Text and item location records:
::::::::
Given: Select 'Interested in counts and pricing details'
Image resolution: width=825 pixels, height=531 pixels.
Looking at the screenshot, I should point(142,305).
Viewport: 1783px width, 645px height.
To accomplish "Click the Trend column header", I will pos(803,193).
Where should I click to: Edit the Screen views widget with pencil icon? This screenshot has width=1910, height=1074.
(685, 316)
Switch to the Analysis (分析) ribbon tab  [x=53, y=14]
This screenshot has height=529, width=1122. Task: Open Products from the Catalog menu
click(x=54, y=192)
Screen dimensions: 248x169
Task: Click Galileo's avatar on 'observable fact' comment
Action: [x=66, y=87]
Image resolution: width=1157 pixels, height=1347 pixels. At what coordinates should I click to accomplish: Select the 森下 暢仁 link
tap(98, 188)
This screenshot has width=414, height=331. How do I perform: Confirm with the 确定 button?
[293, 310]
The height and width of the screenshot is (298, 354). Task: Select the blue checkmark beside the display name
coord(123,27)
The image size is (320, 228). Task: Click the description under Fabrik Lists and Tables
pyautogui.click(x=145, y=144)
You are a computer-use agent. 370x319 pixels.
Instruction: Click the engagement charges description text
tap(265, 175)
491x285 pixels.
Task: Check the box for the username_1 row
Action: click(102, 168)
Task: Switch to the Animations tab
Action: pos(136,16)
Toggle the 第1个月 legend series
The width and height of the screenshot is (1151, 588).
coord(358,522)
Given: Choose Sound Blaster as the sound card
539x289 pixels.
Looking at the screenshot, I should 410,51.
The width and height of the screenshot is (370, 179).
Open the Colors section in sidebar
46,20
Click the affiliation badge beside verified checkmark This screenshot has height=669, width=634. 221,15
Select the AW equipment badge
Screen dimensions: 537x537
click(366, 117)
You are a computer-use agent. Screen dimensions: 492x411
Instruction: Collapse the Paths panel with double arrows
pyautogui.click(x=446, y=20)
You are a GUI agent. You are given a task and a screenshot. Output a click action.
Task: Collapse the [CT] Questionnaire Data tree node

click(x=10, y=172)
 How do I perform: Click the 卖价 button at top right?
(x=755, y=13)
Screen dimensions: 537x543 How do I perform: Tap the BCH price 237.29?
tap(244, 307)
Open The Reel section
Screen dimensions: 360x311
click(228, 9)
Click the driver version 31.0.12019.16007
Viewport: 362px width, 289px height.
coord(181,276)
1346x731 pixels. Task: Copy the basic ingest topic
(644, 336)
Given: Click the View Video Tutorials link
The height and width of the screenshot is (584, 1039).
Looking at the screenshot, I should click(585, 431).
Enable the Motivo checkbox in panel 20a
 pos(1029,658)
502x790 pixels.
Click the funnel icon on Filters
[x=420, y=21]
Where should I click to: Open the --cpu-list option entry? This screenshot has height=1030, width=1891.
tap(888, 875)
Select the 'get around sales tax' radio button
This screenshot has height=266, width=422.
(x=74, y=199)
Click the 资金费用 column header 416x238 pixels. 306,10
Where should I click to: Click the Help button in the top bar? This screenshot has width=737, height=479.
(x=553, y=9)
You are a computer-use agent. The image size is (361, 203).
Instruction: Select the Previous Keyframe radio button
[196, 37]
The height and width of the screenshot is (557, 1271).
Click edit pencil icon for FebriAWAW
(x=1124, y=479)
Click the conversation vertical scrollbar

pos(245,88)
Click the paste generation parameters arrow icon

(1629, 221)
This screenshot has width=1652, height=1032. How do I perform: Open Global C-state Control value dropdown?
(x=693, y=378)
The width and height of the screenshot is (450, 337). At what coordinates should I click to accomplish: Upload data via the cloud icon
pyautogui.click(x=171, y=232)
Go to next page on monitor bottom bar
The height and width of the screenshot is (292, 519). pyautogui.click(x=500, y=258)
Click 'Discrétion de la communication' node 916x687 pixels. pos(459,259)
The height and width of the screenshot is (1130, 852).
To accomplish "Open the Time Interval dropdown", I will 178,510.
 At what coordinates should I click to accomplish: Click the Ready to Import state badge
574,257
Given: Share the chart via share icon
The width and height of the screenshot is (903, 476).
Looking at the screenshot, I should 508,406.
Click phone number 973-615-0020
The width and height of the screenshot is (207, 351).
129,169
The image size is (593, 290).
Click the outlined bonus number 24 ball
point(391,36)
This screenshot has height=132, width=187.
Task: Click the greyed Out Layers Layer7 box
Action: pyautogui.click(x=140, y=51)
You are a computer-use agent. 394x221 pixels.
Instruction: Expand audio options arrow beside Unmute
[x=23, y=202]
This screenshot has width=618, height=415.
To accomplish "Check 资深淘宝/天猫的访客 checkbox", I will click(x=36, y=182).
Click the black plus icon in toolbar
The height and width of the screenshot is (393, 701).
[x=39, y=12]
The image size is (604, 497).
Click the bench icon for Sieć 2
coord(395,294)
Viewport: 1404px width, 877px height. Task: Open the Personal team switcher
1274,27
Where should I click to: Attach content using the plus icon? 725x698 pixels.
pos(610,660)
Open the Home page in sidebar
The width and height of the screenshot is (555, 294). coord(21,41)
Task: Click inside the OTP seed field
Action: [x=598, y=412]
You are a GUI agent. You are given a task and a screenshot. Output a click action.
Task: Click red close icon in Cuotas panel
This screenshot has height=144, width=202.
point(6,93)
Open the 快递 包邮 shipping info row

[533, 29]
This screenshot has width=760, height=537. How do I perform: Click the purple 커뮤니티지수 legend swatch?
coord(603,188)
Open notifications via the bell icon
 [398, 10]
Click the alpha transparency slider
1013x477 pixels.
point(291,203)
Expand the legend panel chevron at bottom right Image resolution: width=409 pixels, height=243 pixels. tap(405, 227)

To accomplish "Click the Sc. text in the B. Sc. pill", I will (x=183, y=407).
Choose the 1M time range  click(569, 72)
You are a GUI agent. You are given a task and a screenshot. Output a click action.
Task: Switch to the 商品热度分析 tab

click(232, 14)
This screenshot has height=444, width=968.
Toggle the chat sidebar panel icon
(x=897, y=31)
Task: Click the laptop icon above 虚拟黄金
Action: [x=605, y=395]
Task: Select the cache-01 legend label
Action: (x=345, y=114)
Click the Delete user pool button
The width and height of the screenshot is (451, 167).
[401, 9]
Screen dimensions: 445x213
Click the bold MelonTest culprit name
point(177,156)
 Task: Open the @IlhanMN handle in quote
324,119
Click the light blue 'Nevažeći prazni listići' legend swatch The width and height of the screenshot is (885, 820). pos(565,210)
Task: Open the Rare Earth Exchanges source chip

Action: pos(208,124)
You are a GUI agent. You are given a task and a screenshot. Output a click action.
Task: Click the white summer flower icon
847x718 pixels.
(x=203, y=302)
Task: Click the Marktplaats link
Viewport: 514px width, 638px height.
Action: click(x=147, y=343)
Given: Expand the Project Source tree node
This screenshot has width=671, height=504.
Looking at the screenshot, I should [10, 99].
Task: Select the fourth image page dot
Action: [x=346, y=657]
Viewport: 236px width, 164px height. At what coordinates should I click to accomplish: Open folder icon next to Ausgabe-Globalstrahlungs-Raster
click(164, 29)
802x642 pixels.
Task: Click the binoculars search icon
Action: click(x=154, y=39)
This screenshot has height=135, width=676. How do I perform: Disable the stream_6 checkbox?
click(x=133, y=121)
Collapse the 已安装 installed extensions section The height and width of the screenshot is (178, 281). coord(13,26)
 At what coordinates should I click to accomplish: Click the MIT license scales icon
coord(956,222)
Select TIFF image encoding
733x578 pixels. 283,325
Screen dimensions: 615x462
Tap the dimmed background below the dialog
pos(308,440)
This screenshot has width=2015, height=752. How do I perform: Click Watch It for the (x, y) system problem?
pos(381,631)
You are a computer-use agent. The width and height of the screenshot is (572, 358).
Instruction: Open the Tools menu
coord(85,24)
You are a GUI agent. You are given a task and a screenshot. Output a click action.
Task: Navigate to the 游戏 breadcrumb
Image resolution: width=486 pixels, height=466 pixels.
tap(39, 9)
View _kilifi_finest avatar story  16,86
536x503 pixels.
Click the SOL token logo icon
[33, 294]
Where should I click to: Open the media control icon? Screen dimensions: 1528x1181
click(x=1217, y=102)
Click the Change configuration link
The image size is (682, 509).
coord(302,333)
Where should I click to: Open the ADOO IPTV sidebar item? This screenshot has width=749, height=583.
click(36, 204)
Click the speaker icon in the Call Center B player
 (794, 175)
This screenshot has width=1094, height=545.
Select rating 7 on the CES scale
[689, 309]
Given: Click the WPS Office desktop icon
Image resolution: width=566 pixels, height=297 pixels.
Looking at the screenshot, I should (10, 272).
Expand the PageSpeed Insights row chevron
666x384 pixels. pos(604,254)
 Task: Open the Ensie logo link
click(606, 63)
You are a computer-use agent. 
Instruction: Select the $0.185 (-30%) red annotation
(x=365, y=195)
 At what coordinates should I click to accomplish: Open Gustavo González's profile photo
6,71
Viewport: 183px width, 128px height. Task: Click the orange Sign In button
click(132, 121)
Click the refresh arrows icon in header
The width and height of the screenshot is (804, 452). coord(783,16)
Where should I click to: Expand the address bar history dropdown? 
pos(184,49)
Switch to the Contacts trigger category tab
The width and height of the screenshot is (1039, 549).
::::::::
Exercise brief »
Could you update the part of the records that opens with the line containing "Collapse the 已安装" and closes with the line containing "coord(302,333)", replacing "Screen dimensions" with "Display size" and leaving everything else unchanged?

Task output »
Collapse the 已安装 installed extensions section The height and width of the screenshot is (178, 281). coord(13,26)
 At what coordinates should I click to accomplish: Click the MIT license scales icon
coord(956,222)
Select TIFF image encoding
733x578 pixels. 283,325
Display size: 615x462
Tap the dimmed background below the dialog
pos(308,440)
This screenshot has width=2015, height=752. How do I perform: Click Watch It for the (x, y) system problem?
pos(381,631)
You are a computer-use agent. The width and height of the screenshot is (572, 358).
Instruction: Open the Tools menu
coord(85,24)
You are a GUI agent. You are given a task and a screenshot. Output a click action.
Task: Navigate to the 游戏 breadcrumb
Image resolution: width=486 pixels, height=466 pixels.
tap(39, 9)
View _kilifi_finest avatar story  16,86
536x503 pixels.
Click the SOL token logo icon
[33, 294]
Where should I click to: Open the media control icon? Display size: 1528x1181
click(x=1217, y=102)
Click the Change configuration link
The image size is (682, 509).
coord(302,333)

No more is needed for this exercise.